Below are lines of data; restate word for word those running from the line containing "The width and height of the screenshot is (914, 750)." to the line containing "Click the Total", inclusive, and no others.
--- MATERIAL FOR THE TASK ---
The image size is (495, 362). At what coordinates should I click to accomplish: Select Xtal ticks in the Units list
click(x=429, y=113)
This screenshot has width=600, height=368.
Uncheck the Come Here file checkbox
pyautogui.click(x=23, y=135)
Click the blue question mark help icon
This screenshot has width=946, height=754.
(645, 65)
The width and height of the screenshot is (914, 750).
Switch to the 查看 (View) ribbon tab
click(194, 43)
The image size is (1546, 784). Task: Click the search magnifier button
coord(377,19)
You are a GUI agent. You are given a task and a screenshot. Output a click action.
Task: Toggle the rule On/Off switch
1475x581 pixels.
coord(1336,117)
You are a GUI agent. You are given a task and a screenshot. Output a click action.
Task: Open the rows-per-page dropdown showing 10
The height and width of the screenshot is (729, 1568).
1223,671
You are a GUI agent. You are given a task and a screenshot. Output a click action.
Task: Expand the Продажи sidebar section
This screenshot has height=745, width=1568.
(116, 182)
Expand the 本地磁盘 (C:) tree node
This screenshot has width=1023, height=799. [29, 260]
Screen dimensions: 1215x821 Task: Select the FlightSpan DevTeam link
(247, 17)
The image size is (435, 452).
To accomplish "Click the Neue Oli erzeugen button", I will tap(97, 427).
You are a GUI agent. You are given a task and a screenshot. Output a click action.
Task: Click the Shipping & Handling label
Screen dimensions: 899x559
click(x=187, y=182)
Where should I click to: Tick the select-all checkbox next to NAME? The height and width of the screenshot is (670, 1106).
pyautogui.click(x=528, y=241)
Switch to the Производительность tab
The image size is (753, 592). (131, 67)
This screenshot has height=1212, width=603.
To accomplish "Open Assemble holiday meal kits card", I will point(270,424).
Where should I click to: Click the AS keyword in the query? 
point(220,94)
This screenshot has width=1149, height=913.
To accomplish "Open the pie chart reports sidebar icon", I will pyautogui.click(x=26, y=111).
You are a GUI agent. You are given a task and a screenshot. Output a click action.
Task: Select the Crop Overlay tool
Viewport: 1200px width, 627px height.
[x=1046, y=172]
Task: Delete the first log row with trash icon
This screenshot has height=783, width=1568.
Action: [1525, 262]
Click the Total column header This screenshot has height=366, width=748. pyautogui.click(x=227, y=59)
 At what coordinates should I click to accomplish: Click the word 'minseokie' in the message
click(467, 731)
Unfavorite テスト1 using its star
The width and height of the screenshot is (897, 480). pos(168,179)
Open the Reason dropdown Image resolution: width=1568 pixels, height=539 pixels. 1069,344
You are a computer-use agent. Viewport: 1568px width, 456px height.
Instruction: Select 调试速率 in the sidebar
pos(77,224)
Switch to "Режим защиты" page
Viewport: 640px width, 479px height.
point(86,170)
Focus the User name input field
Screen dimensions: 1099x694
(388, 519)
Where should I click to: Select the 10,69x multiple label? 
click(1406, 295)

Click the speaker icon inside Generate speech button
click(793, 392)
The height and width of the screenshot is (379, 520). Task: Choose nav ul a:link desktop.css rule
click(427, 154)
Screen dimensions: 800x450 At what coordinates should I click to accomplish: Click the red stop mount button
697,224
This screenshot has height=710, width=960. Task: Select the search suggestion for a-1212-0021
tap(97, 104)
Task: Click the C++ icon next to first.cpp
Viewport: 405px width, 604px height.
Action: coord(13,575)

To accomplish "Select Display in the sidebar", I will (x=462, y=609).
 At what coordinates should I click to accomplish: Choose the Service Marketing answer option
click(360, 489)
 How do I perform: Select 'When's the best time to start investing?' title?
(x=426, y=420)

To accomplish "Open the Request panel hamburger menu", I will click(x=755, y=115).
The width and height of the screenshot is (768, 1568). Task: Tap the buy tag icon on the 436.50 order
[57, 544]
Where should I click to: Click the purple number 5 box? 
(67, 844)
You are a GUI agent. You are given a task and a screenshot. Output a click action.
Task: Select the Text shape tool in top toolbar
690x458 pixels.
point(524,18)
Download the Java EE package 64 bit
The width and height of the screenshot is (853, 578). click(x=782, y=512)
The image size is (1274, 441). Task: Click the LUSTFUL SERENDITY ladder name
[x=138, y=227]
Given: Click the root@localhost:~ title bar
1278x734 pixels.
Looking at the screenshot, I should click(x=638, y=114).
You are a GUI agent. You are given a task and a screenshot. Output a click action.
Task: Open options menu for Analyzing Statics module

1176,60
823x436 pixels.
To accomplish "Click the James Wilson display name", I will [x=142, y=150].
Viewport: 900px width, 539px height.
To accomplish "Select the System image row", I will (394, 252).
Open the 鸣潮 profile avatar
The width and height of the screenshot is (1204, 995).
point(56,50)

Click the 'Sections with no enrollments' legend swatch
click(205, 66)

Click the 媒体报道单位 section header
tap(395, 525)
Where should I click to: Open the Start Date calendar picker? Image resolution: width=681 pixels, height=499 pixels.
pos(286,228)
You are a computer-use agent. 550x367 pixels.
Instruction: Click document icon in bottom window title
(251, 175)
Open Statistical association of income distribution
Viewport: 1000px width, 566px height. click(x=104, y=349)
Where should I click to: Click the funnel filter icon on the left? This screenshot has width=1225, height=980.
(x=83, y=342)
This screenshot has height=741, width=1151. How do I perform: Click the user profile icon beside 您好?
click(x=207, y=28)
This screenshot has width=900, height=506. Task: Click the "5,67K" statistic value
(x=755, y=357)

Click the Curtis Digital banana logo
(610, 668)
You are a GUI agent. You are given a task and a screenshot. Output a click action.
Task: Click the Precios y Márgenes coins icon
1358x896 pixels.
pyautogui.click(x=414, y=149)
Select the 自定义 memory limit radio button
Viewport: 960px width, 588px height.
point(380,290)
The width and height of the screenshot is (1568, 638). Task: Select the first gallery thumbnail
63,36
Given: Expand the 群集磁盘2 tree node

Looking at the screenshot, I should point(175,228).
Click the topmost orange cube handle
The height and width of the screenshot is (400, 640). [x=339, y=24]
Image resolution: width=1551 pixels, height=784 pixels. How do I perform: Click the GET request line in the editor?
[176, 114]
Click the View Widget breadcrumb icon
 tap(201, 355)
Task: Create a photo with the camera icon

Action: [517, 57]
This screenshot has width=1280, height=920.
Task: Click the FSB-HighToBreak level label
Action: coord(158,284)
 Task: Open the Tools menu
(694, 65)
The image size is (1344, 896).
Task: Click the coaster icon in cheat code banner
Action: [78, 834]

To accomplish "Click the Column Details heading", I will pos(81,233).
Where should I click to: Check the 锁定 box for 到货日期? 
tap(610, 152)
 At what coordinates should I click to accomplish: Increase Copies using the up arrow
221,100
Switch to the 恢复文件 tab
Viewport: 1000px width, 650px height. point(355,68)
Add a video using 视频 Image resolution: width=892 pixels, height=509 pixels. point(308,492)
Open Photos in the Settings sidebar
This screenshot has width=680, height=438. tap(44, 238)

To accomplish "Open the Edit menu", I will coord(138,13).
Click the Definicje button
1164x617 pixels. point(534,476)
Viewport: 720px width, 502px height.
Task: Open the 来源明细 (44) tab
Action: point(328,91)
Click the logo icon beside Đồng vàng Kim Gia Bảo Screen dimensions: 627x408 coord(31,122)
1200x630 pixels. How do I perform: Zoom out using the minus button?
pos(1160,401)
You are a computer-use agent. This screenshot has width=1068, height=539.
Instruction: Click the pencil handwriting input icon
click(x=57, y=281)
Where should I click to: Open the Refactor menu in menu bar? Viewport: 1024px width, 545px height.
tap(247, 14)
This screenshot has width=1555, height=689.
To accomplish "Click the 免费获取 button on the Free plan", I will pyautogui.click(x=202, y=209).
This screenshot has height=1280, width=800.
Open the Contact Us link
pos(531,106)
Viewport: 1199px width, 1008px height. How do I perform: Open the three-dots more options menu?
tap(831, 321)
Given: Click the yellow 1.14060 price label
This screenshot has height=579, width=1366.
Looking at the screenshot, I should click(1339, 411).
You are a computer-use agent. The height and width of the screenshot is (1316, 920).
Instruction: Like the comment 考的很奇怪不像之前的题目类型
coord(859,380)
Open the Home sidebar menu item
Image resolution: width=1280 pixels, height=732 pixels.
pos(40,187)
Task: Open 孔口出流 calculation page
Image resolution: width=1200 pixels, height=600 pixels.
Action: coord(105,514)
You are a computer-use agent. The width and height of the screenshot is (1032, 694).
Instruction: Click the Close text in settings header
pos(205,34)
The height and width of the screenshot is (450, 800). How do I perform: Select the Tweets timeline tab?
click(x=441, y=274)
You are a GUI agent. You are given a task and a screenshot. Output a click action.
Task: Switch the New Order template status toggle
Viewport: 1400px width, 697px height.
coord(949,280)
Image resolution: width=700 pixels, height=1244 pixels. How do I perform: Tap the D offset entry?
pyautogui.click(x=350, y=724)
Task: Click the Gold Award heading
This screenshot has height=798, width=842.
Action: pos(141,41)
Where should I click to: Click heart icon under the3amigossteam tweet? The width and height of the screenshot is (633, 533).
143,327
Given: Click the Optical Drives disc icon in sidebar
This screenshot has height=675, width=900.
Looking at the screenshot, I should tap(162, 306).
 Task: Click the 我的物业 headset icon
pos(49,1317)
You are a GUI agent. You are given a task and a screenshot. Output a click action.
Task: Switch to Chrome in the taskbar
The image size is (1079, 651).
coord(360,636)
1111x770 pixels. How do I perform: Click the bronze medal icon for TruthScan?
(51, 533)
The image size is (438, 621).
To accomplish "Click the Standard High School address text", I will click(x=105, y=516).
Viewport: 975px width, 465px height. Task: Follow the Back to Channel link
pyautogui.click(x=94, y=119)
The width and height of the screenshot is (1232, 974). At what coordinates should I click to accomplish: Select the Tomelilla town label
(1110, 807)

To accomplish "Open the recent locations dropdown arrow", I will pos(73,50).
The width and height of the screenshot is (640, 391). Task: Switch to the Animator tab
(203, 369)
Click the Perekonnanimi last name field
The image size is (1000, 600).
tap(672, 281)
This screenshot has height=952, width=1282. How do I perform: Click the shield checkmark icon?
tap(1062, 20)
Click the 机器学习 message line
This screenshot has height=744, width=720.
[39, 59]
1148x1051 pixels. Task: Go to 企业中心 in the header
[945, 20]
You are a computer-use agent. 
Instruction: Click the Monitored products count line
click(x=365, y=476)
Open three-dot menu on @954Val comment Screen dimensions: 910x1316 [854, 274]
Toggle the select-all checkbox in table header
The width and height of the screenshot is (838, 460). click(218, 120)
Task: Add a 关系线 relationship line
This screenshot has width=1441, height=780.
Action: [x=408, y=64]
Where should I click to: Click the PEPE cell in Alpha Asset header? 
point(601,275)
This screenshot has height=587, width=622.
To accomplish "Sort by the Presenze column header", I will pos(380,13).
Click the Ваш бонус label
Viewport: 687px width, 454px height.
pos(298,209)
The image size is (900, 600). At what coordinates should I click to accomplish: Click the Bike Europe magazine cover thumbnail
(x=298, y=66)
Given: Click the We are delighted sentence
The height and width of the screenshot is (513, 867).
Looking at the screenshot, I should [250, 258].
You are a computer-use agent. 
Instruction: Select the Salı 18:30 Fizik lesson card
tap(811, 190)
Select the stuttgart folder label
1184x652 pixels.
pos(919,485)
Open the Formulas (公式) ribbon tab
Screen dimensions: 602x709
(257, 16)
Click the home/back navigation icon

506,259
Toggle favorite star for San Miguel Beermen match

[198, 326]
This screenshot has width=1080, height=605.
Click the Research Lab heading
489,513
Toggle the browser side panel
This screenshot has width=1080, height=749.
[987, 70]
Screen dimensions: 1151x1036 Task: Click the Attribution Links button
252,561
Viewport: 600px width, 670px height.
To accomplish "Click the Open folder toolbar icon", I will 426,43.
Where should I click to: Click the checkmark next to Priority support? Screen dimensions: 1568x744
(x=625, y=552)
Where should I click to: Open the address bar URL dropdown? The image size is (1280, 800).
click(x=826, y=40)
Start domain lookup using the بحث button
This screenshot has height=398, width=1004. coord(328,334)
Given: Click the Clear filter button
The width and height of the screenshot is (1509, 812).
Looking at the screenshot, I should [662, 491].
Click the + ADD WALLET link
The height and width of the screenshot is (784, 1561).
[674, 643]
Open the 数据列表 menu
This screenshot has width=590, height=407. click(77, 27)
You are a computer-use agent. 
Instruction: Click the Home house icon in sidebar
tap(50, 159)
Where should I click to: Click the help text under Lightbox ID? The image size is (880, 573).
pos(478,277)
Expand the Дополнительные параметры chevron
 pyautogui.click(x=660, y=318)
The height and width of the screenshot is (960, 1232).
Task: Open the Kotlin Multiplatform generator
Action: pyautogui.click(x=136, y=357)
---
TASK ANSWER:
The width and height of the screenshot is (914, 750).
Switch to the 查看 (View) ribbon tab
click(194, 43)
The image size is (1546, 784). Task: Click the search magnifier button
coord(377,19)
You are a GUI agent. You are given a task and a screenshot. Output a click action.
Task: Toggle the rule On/Off switch
1475x581 pixels.
coord(1336,117)
You are a GUI agent. You are given a task and a screenshot. Output a click action.
Task: Open the rows-per-page dropdown showing 10
The height and width of the screenshot is (729, 1568).
1223,671
You are a GUI agent. You are given a task and a screenshot. Output a click action.
Task: Expand the Продажи sidebar section
This screenshot has height=745, width=1568.
(116, 182)
Expand the 本地磁盘 (C:) tree node
This screenshot has width=1023, height=799. [29, 260]
Screen dimensions: 1215x821 Task: Select the FlightSpan DevTeam link
(247, 17)
The image size is (435, 452).
To accomplish "Click the Neue Oli erzeugen button", I will tap(97, 427).
You are a GUI agent. You are given a task and a screenshot. Output a click action.
Task: Click the Shipping & Handling label
Screen dimensions: 899x559
click(x=187, y=182)
Where should I click to: Tick the select-all checkbox next to NAME? The height and width of the screenshot is (670, 1106).
pyautogui.click(x=528, y=241)
Switch to the Производительность tab
The image size is (753, 592). (131, 67)
This screenshot has height=1212, width=603.
To accomplish "Open Assemble holiday meal kits card", I will point(270,424).
Where should I click to: Click the AS keyword in the query? 
point(220,94)
This screenshot has width=1149, height=913.
To accomplish "Open the pie chart reports sidebar icon", I will pyautogui.click(x=26, y=111).
You are a GUI agent. You are given a task and a screenshot. Output a click action.
Task: Select the Crop Overlay tool
Viewport: 1200px width, 627px height.
[x=1046, y=172]
Task: Delete the first log row with trash icon
This screenshot has height=783, width=1568.
Action: [1525, 262]
Click the Total column header This screenshot has height=366, width=748. pyautogui.click(x=227, y=59)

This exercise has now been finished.